Ask the pilot

Banished breast-feeders, impertinent imams, and big new changes for Boston and Bangkok.

Published December 1, 2006 12:00PM (EST)

This column does get mired in an air pocket of negativity, doesn't it? A scan of the archives since summer reveals a distinct pattern of casualty and complaint: midair collisions, death by skyscraper, endless airport security gripes You wouldn't know it by reading my latest installments, but not everything happening in the world of air travel is so unfortunate and distressing. Some recent news is downright good.

First stop Bangkok, where earlier this fall -- at 3:12 on the morning of Sept. 28, to be exact -- the dumpy Don Muang Airport finally closed its runways to regular commercial traffic. Moments after Qantas Flight 302 lifted off for Sydney, Australia, the lights were switched off.

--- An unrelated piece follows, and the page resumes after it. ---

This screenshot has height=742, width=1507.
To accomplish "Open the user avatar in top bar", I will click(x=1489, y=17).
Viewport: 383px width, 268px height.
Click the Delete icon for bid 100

Almost simultaneously, across town, the lights came on at the sparkling new Suvarnabhumi Airport, the latest in a string of Asian megaterminals. The first passenger arrival was an Aerosvit 767 from Kiev, Ukraine. The opening comes about a year behind schedule.

Opened in 1914, Don Muang was one of the oldest big-city airports in the world, and was showing it. Dirty and overcrowded, it had become the fourth busiest airport in Asia, handling just under 39 million passengers in 2005. Many of Don Muang's long-haul flights arrived and departed in the wee hours, and it often seemed that at least half of those 39 million people could be found on any given night sleeping on the greasy concourse floors. Nowhere was a replacement more urgently needed.

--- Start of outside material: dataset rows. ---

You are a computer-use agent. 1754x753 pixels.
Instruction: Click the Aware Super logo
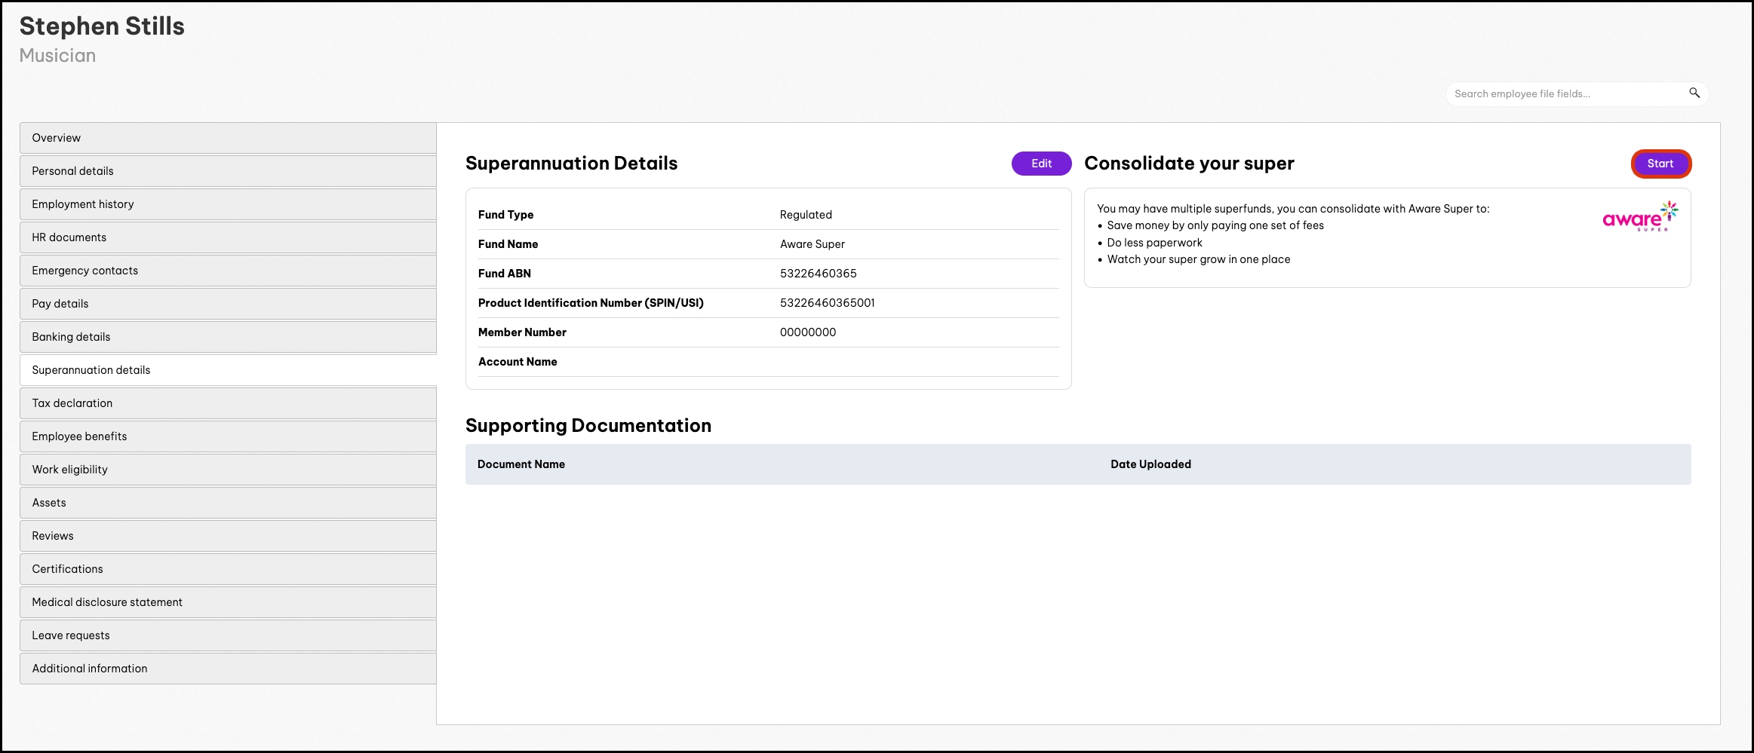1639,217
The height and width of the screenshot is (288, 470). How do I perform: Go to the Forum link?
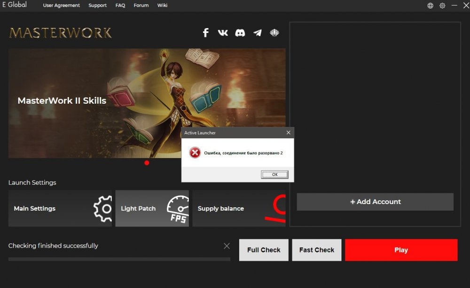pos(141,6)
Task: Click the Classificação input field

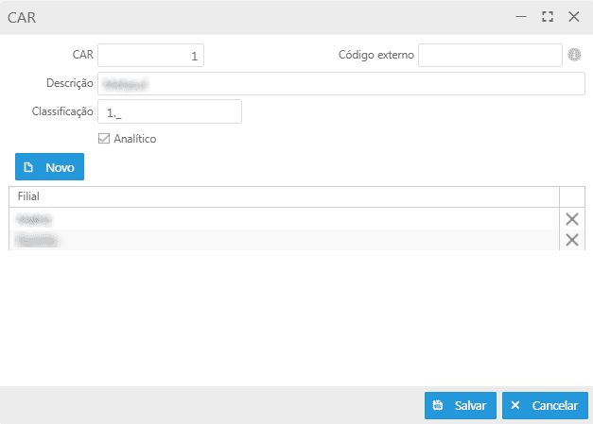Action: pos(169,112)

Airports are a point of civic pride in the Far East. As evident in places like Singapore, Kuala Lumpur, Seoul (Incheon), Osaka and Hong Kong, their grandiosity is taken seriously. Suvarnabhumi does not disappoint. The main terminal is the second-largest in existence, just behind Hong Kong's. Branching into seven concourses, the passenger complex covers more than half a million square meters. HKG might be marginally bigger, but it lacks Suvarnabhumi's flair. Visitors speak glowingly of the futuristic, glass-and-steel superstructure, the soaring archways and the wide, sunny atria greened with tropical trees. "Magnificent" is the word that keeps coming up. Inside, one finds all the amenities expected of an ultra-modern aerodrome: garden courtyards, a 1:4 Starbucks-to-passengers ratio, state-of-the-art automatic toilets, and, airports being airports, approximately 950 miles of duty-free shopping.

A separate budget airline terminal is slated for construction, to be used exclusively by low-cost airlines. For now, as in most newer airports around the globe, check-in for all carriers is consolidated in a central departure hall -- a foreign concept, as it were, to many Americans familiar with the piecemeal assemblage of buildings that make up the typical U.S. airport.

Bangkok is the region's most important tourist hub, and Suvarnabhumi will process up to 45 million passengers and 3 million tons of air freight each year. It has the tallest control tower on earth, and two enormous runways. (At 12,000 and 13,000 feet, the length is appreciated by the airline number crunchers. For some long-haul departures, Bangkok's performance-robbing heat and humidity might otherwise entail weight penalties.) It retains the well-known BKK code, and is served by more than 80 carriers, including Northwest and United. National flag carrier Thai Airways is headquartered there.

The name Suvarnabhumi (it's "su-wan-na-poom," with a silent "i"), refers to an ancient, possibly mythical Southeast Asian kingdom. I'm not sure that I like the idea of naming airports after imaginary places, especially ones you can't pronounce phonetically, but at least it has character. A more flavorful choice than "Bangkok International." I'm uncertain who or what the name Don Muang refers to. In my mind, it always had the unfortunate effect of conjuring up the image of a smiling Thai cowboy.

Suvarnabhumi had some teething problems in the first few days -- an uncooperative luggage system, inadequate signage, etc., -- but these have mostly been remedied. Forgive me, but if there's anything handicapping the airport in a permanent sense, maybe it's the metropolis of Bangkok itself, 25 kilometers to the west. A steam-cooked cauldron of noise and traffic jams, the Thai capital ranks as one of the author's least favorite cities.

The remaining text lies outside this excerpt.